What you are asked to do »
Among the entries that follow, find every line with the word "PLEAT" and copy it.

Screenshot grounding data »
※
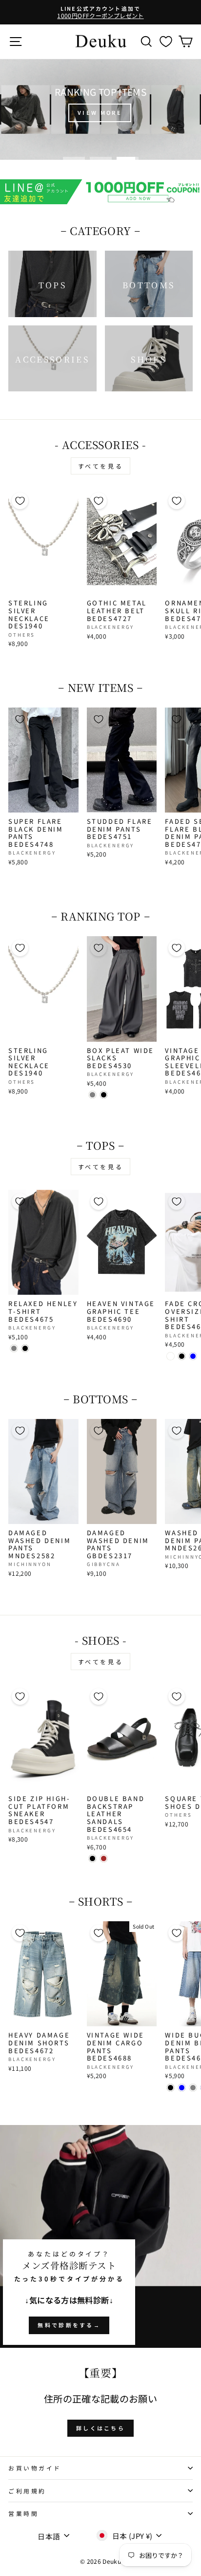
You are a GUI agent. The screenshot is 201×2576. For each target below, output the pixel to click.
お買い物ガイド (34, 2468)
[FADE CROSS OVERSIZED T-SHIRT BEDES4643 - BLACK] (181, 1356)
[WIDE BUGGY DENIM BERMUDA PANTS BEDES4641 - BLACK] (170, 2087)
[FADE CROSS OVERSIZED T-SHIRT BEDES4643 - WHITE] (170, 1356)
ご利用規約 (27, 2491)
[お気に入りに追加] (20, 501)
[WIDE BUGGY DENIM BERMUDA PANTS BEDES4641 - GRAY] (193, 2087)
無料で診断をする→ (69, 2325)
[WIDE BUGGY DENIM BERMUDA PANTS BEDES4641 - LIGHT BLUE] (181, 2087)
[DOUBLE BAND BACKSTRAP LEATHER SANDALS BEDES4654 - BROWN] (103, 1858)
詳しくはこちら (100, 2428)
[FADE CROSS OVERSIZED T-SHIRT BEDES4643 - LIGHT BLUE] (193, 1356)
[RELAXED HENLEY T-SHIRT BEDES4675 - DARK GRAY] (14, 1348)
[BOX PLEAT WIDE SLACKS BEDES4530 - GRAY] (92, 1094)
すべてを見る (100, 466)
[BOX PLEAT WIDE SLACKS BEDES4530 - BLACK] (103, 1094)
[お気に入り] (166, 41)
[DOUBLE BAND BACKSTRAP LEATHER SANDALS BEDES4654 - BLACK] (92, 1858)
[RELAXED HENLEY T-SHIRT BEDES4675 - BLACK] (25, 1348)
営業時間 (23, 2513)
※
Your solution »
[BOX PLEAT WIDE SLACKS BEDES4530 - GRAY] (92, 1094)
[BOX PLEAT WIDE SLACKS BEDES4530 - BLACK] (103, 1094)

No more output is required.